L’esperimento ha avuto inizio con Uber Eats, una piattaforma di ordinazione e consegna di cibo online, che ha inserito l’emoji della pizza nel suo annuncio su Google.
Tutti si sono chiesti come avesse fatto.
Ora lo sappiamo. Perché Darcy Burk, fondatore e CEO di Burk Digital Factory, ha postato uno screenshot dell’annuncio di Uber Eats chiedendo a Google se fosse una novità. Burk ha ricevuto una risposta da Ginny Marvin, responsabile del prodotto annunci di Google che ha detto che non si tratta di un’emoji, ma di una favicon.
Marvin ha confermato che quanto twittato da Burk fa parte di un piccolo test in corso per gli inserzionisti.
Secondo Marvin:
“Questo fa parte di una serie di piccoli esperimenti per aiutare gli utenti a identificare più facilmente il marchio o l’inserzionista associato agli annunci di ricerca che possono vedere per una determinata query”.

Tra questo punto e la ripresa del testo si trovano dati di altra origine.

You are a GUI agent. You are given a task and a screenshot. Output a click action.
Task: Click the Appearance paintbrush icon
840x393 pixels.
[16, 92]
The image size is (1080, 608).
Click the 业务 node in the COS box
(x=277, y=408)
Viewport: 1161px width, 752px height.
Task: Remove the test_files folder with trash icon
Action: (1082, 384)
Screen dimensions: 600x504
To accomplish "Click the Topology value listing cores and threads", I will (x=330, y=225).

È un’opportunità per i brand? Staremo a vedere!
Fonte themacreart.com
Verifica dei ruoli su LinkedIn
La piattaforma ha aggiunto una funzione di verifica dei dipendenti per le pagine aziendali. Questo aiuterà le imprese a limitare chi può pubblicare nuovi lavori per conto di un’azienda.
Scopri come attivarla!
Funzionalità linkedin.com
Tesla lancia un microfono per il karaoke in auto
Si chiama TeslaMic ed è un kit composto da due microfoni che permette di trasformare la propria Tesla in un vero e proprio Karaoke. Costa poco più di 160 euro, ma al momento è disponibile solo per la Cina. Il sistema è stato inserito come parte di un aggiornamento del software per il Capodanno cinese.

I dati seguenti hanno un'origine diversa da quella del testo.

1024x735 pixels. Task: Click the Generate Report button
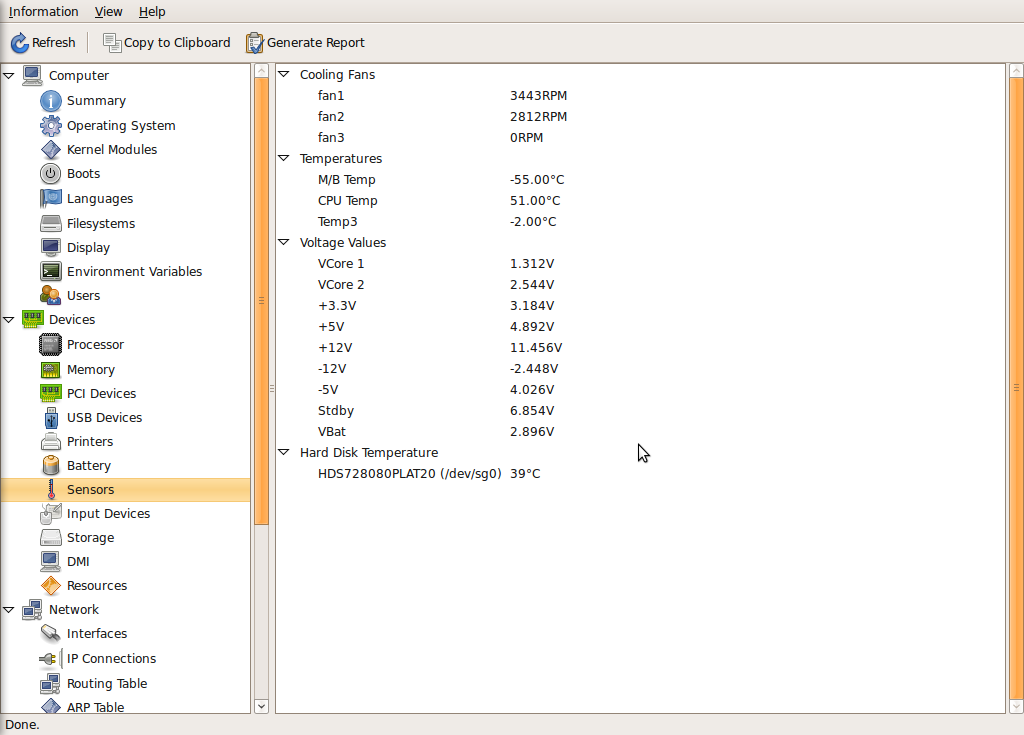click(305, 43)
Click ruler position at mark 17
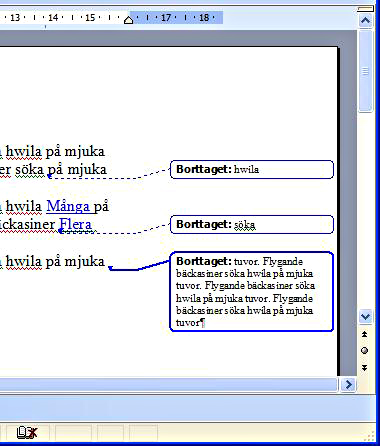This screenshot has height=446, width=380. [x=166, y=18]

La società americana specifica che può essere utilizzato anche fuori dalla vettura e che è dotato di una serie di filtri vocali, sulla scia del noto autotune, così da venire in aiuto anche ai cantanti non perfettamente intonati. La casa automobilistica guidata da Elon Musk ha rilasciato un video sul suo account ufficiale Weibo in cui oltre alle novità dell’aggiornamento software 2022.2.1, viene mostrato il funzionamento del TeslaMic.
Fonte corriere.it
Alphabet vicina ai 2 trilioni di dollari
La società madre di Google si attesta a pochi passi dall’olimpo di Apple e Microsoft, in quel club elitario di aziende con una valutazione di mercato di 2.000 miliardi di dollari. Le azioni del gigante della ricerca sono salite del 10% ieri, dopo un altro trimestre esplosivo.
Dietro a questo entusiasmante record c’è Sundar Pichai, il manager indiano già a capo di Google, scelto come nuovo Ceo della holding. Lo scorso dicembre, i fondatori Larry Page e Sergey Brin, che nel 1998 avevano lanciato il motore di ricerca, hanno lasciato i loro ruoli di Ceo e presidente di Alphabet per affidare a lui la conduzione.
Sundar Pichai è cresciuto in India, in un appartamento di due stanze, senza telefono, tv né auto. Arrivò negli Stati Uniti grazie a una borsa di studio per Stanford. Entrò in Google per uno stage e da lì iniziò a costruire una carriera straordinaria: è lui l’inventore di Chrome.